▸ **Data for analysis**:

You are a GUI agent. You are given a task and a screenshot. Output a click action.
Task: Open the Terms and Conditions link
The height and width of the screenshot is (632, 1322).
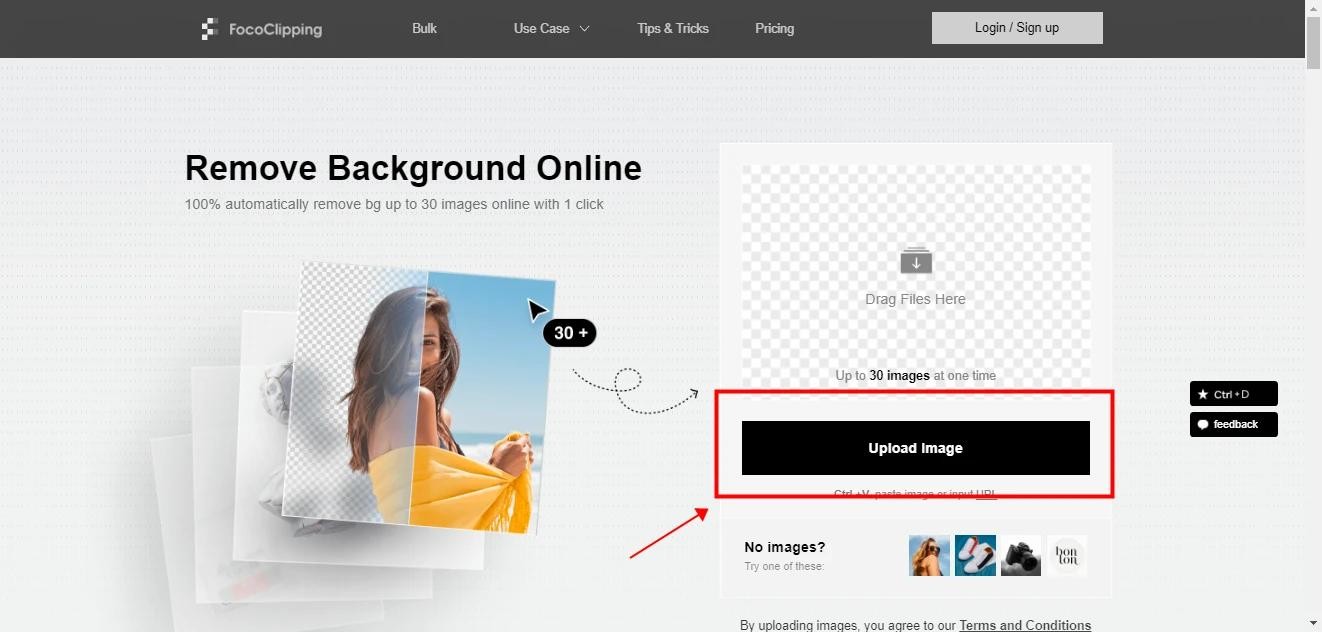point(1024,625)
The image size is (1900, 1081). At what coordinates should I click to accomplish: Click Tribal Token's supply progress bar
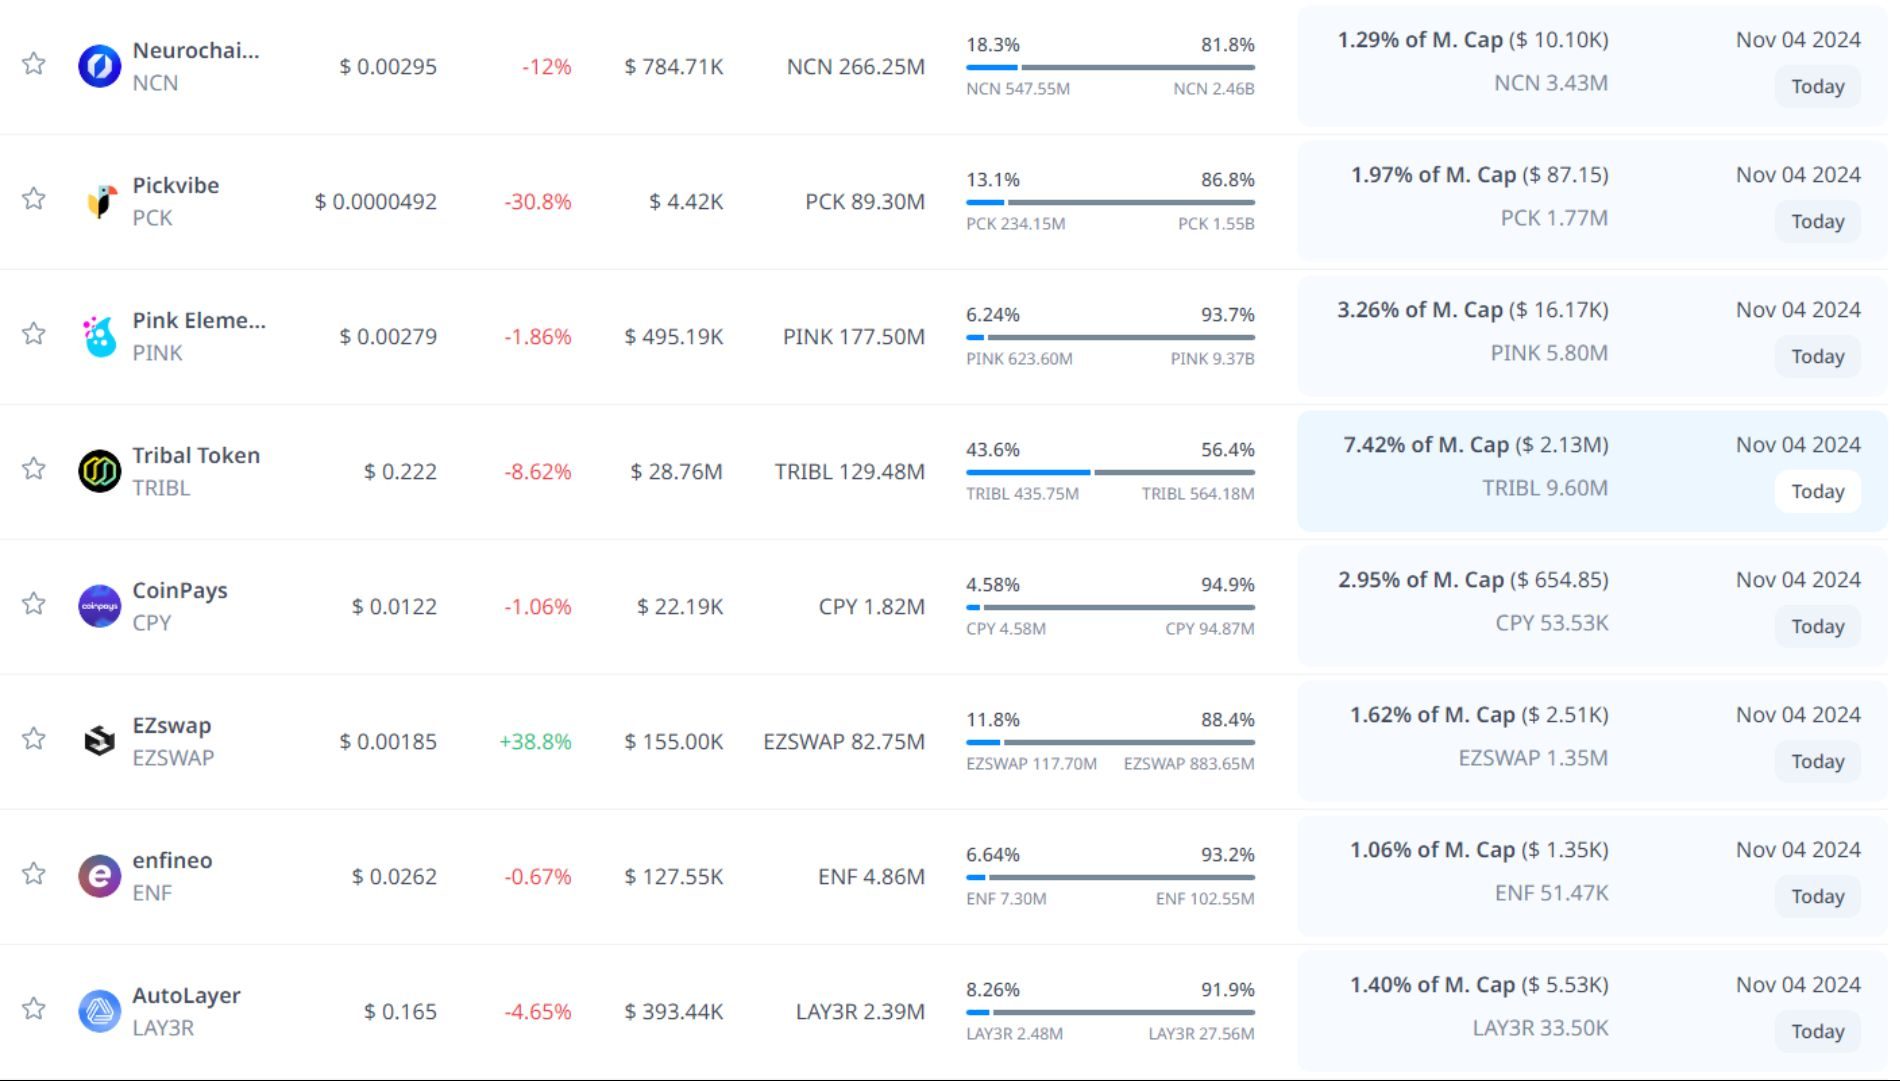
...
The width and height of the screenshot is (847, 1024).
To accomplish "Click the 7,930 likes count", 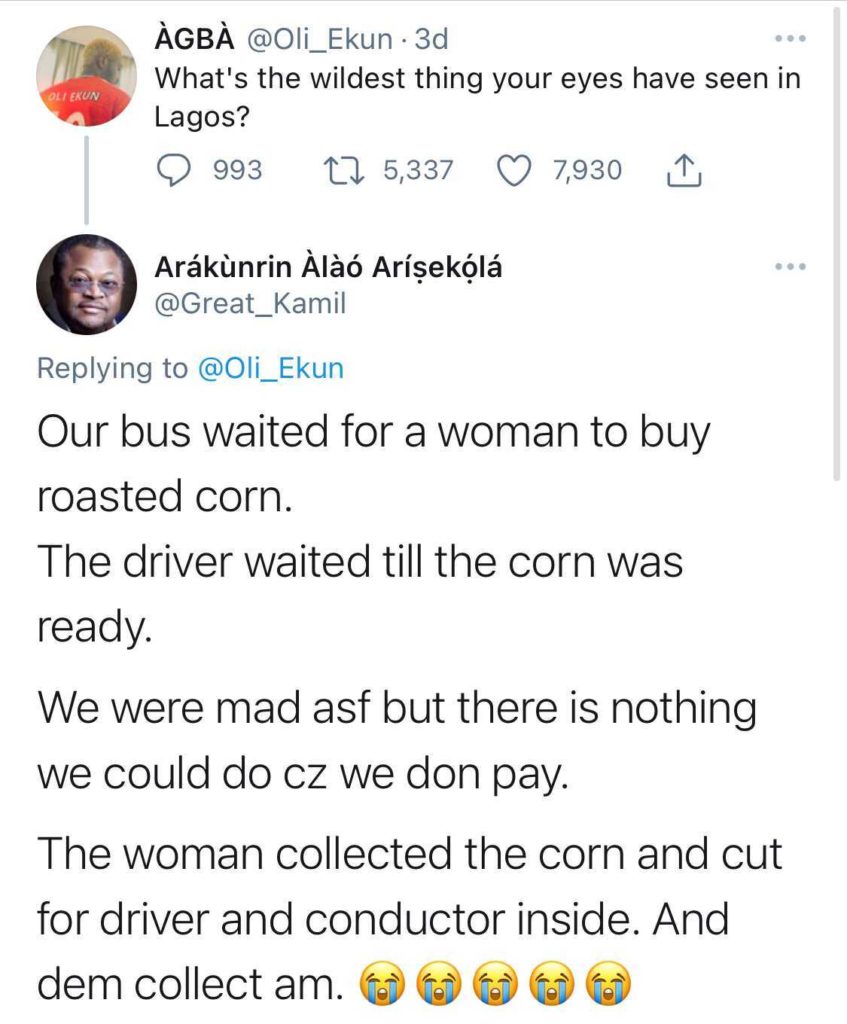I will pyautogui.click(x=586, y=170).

▸ **What the exercise asks**: What lines above run from the one with "You are a GUI" to the one with "The image size"? Give them again exactly, ends included, and leave the pictures out.

▸ **Response**:
You are a GUI agent. You are given a task and a screenshot. Output a click action.
Task: Open the Terms and Conditions link
The height and width of the screenshot is (632, 1322).
point(1024,625)
The image size is (1900, 1081). At what coordinates should I click to accomplish: Click Tribal Token's supply progress bar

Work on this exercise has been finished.